Fu comunque un soggiorno interessante. Il corso che seguivamo era incentrato sulla lingua e cultura americana. Greenwich Village è un bel posto e ci stavamo bene. La sera uscivamo insieme ad altri amici. A volte andavamo in qualche locale ad ascoltare musica. Un lunedì sera andammo al Michael’s Pub dove sapevamo che si esibiva Woody Allen al clarinetto insieme alla sua band. Con Giuliano ed altri amici ascoltammo ottima musica ed ebbi anche l’autografo da Woody Allen e da tutti i componenti della sua band. Mi sorprese, nell’atteggiamento di Woody Allen, il fatto che suonasse il clarinetto sempre seduto e senza sorridere mai!

Non lontano dal campus c’era un gelataio che faceva ottimi gelati. Questo gelataio aveva anche un vecchio pianoforte e, per attirare i clienti, ogni sera esponeva una lavagnetta con il titolo di una vecchia canzone. Chi riusciva a suonare la canzone aveva una paio di scoop (porzioni di gelato prese con una specie di cucchiaio rotondo) gratis. Ogni volta che passavamo di li, tutti chiedevano a Giuliano, vecchio musicista, se conosceva la canzone scritta sulla lavagnetta. Purtroppo neppure Giuliano conosceva le canzoni perché queste ultime erano appositamente e furbescamente scelte dal gelataio tra un repertorio vecchio e poco noto. Altrimenti avrebbe dovuto offrire il gelato a molti clienti. Una sera eravamo insieme io, Raffaele Sanzo, Sirio ed altri amici. Ad un certo punto passammo vicino all’ormai famoso gelataio e qualcuno entrò per comprarsi un gelato. Fuori ovviamente era esposta la solita lavagnetta con la solita canzone sconosciuta. Io ero fuori a chiacchierare con gli amici. Ad un tratto sentimmo suonare il pianoforte e la voce di Raffaele cantare una canzone americana.

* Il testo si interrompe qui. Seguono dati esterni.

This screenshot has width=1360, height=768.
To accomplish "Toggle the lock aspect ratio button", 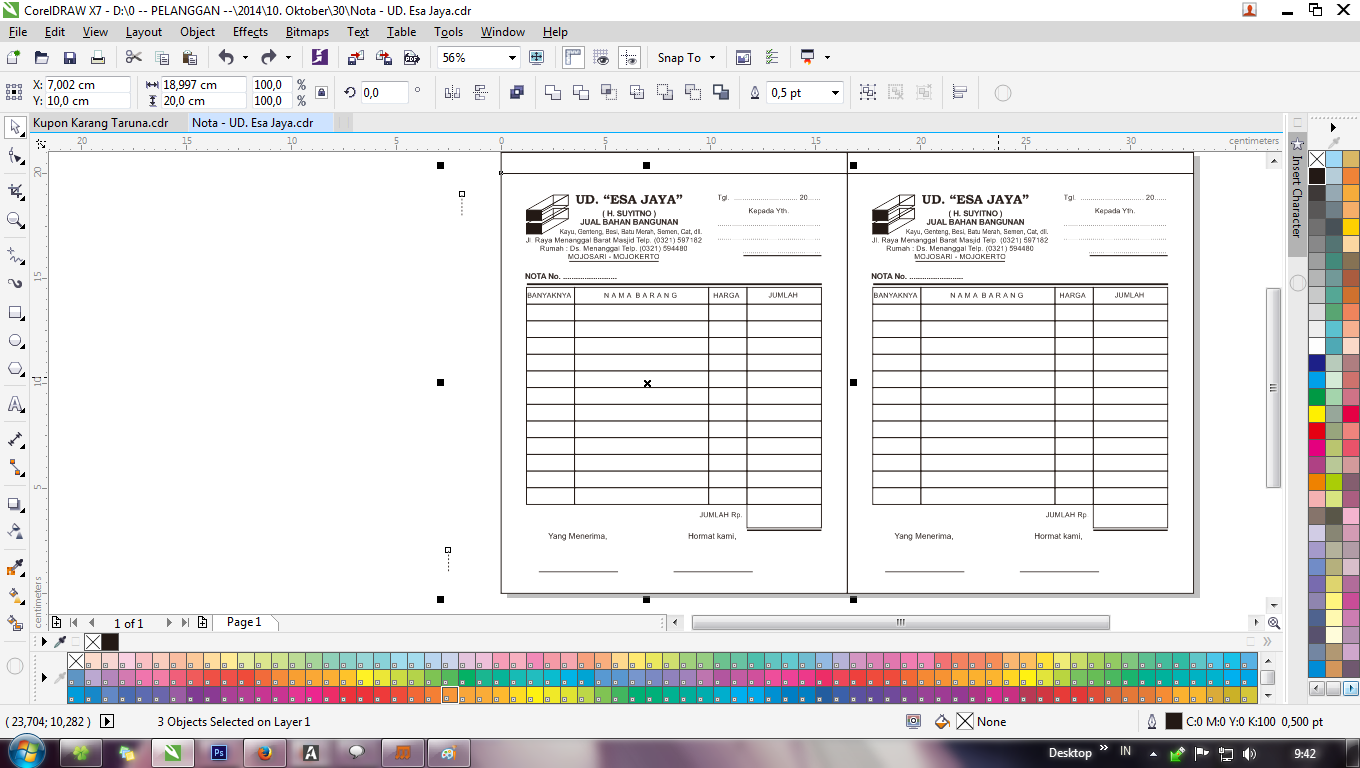I will click(320, 91).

Il gelataio, però, gli disse che la canzone non era quella esposta sulla lavagnetta e , quindi, non avrebbe potuto dargli gli scoop di gelato. Allora Raffaele gli fece una proposta che traduco più o meno in italiano.

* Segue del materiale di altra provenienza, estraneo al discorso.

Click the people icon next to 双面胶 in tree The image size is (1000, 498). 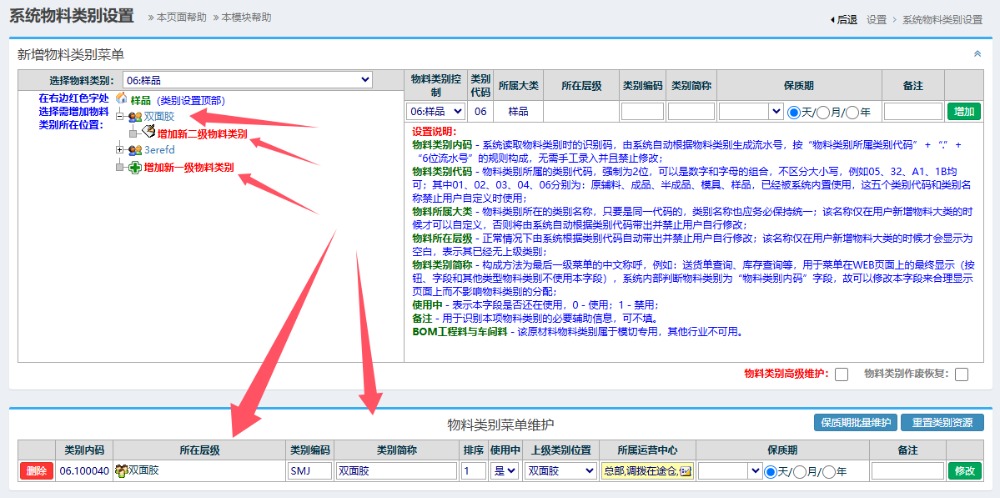pyautogui.click(x=134, y=116)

“Senta, io conosco la canzone Down by the Riverside e la so cantare. Li fuori c’è uno che la sa suonare. Se eseguiamo questa canzone insieme, Lei ci dà gli scoop?”

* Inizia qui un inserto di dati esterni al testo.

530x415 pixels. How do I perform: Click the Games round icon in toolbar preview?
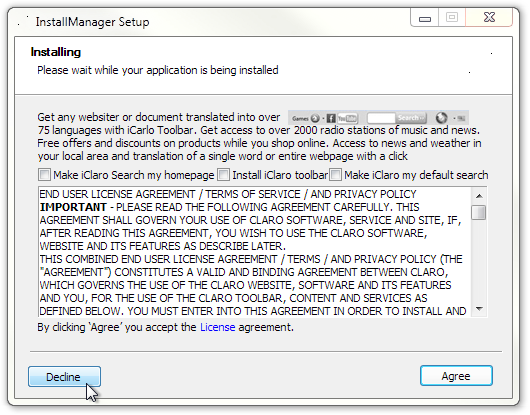(x=315, y=118)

“Davvero?”, disse il gelataio, “se lo fate gli scoop sono assicurati.”

Allora Raffaele venne fuori dalla gelateria.

“Mario, vieni un momento qui dentro e suona Down by the Riverside. Ti faccio avere lo scoop di gelato!”

Entrai e cominciammo a suonare e a cantare la canzone. Fu un successo. Il gelataio ci diede gli scoop pattuiti e, a quel punto, tutti i nostri amici volevano uno scoop gratuito, in qualità di amici dei musicisti. Ma il gelataio non si commosse e volle essere pagato per tutti i gelati, tranne quelli mio e di Raffaele. Quando tornammo all’università e incontrammo Giuliano, gli raccontammo della nostra performance, prendendolo in giro perché, lui, unico vero musicista tra di noi, non era mai riuscito a prendere gli scoop gratis, mentre Raffaele ed io c’eravamo riusciti!

A volte Raffaele e Ninni Alagna preparavano uno spaghetti party nel loro alloggio. Imparai così a mangiare chi spaghetti aglio, olio, peperoncino e parmigiano, come usano fare i siciliani. Devo dire che gli spaghetti erano buonissimi e da quel momento ho sempre messo il parmigiano sugli spaghetti con aglio e olio.